What a difference a year makes. Since appointees of President Donald Trump took control of the Consumer Financial Protection Bureau, it hasn’t taken “a single substantive action to stand up for student loan borrowers.”
Those are the opening lines of a new report, A Year Without Action, from the Student Borrower Protection Center, cataloguing what happened to student loan borrowers in the meantime.
The center was founded by Seth Frotman, the CFPB’s former assistant director and student loan ombudsman, who resigned from the agency very publicly in August, writing in a letter that the agency was “sacrificing the financial futures of millions of Americans.”
Over the past year, more than 8.5 million borrowers took out student loans for the first time and 5 million fell behind at least two payments.
In addition, there were 1.13 million defaults, adding to the more than 1 million defaults every year for the past four, and 13,283 complaints filed by borrowers concerning loan servicing and collection practices.

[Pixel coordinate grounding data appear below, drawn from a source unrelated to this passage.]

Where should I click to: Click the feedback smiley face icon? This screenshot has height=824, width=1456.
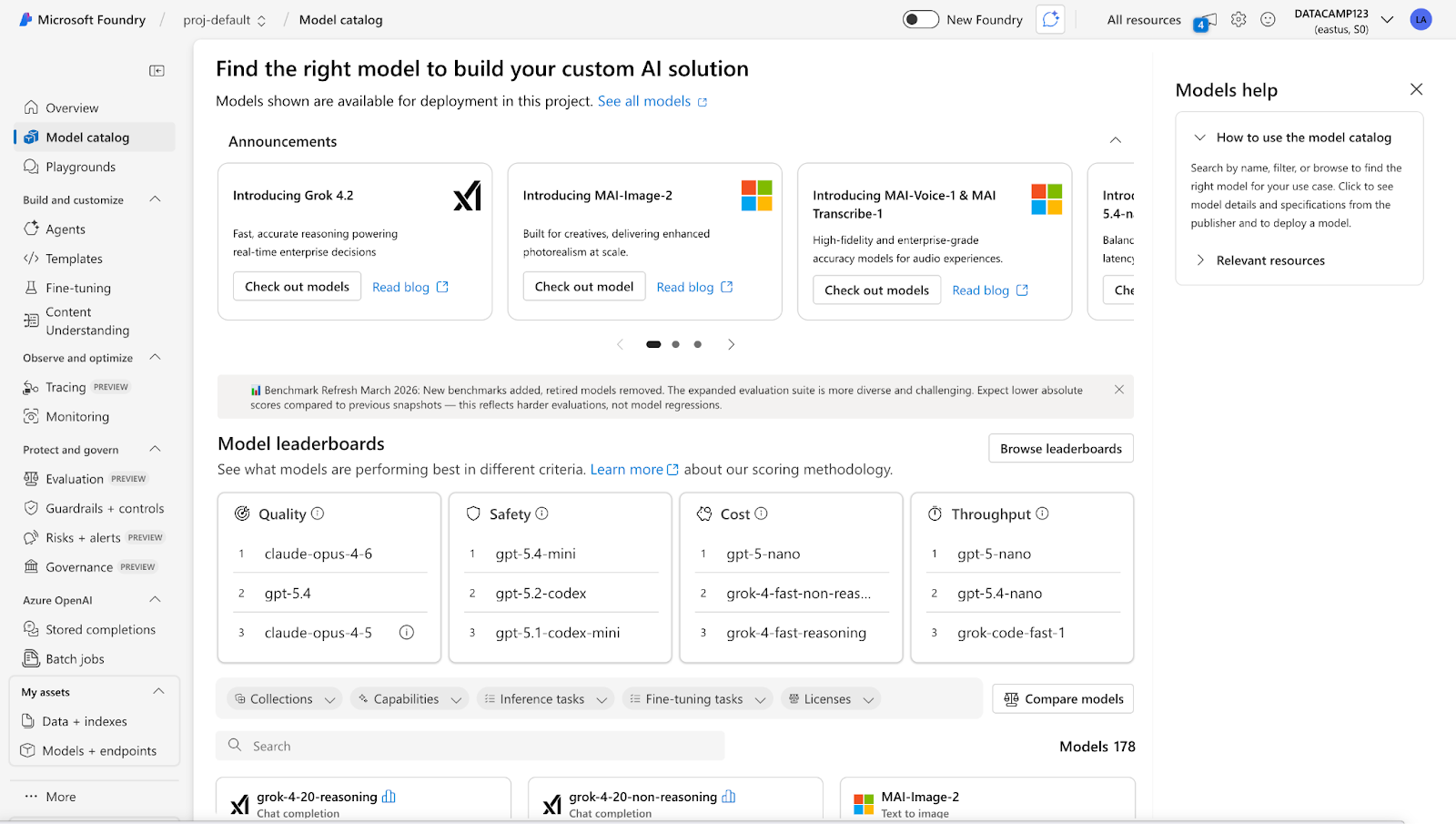click(1268, 19)
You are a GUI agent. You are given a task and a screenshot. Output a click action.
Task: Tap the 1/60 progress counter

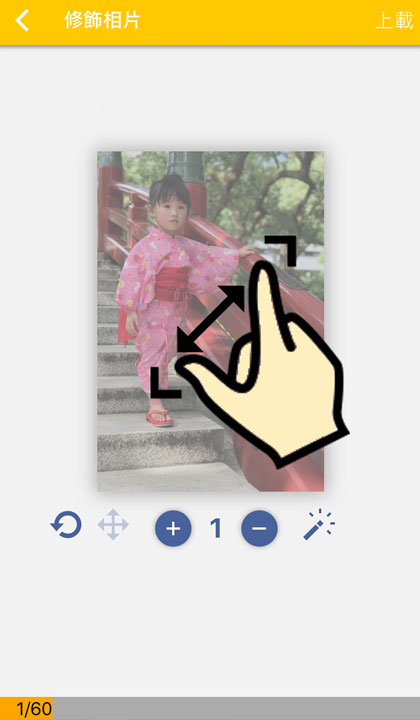click(34, 709)
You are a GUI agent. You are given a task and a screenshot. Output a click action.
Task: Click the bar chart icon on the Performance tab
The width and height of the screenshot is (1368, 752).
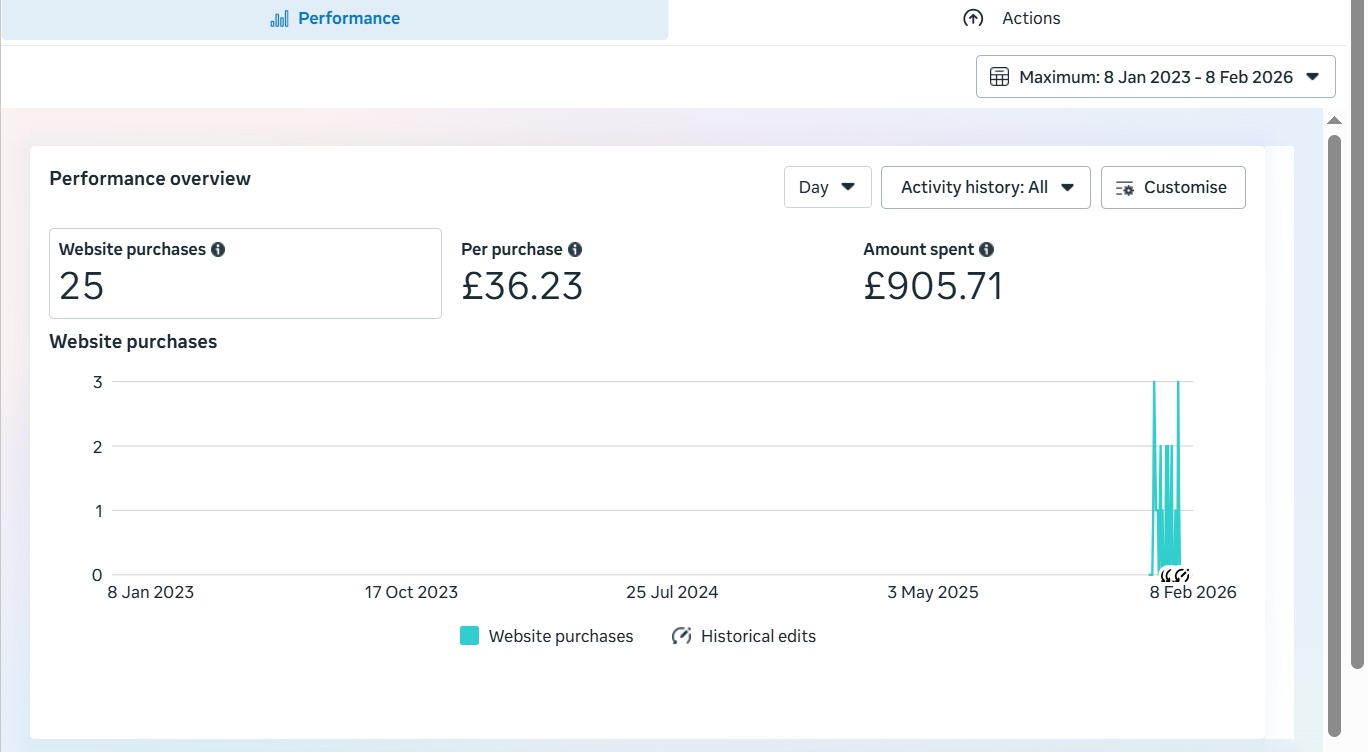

As of summer 2018, 99% of nearly 29,000 student loan borrowers who had filed applications for Public Service Loan Forgiveness were denied.
The report highlights a “broken student loan system,” which includes loan servicing abuses suffered by military service members and veterans, older parents and grandparents who have co-signed student loans for their children and grandchildren, and borrowers pushed into higher interest repayment plans with little warning.
It contains multiple examples of the these problems, quoting student loan borrowers recounting their experiences anonymously.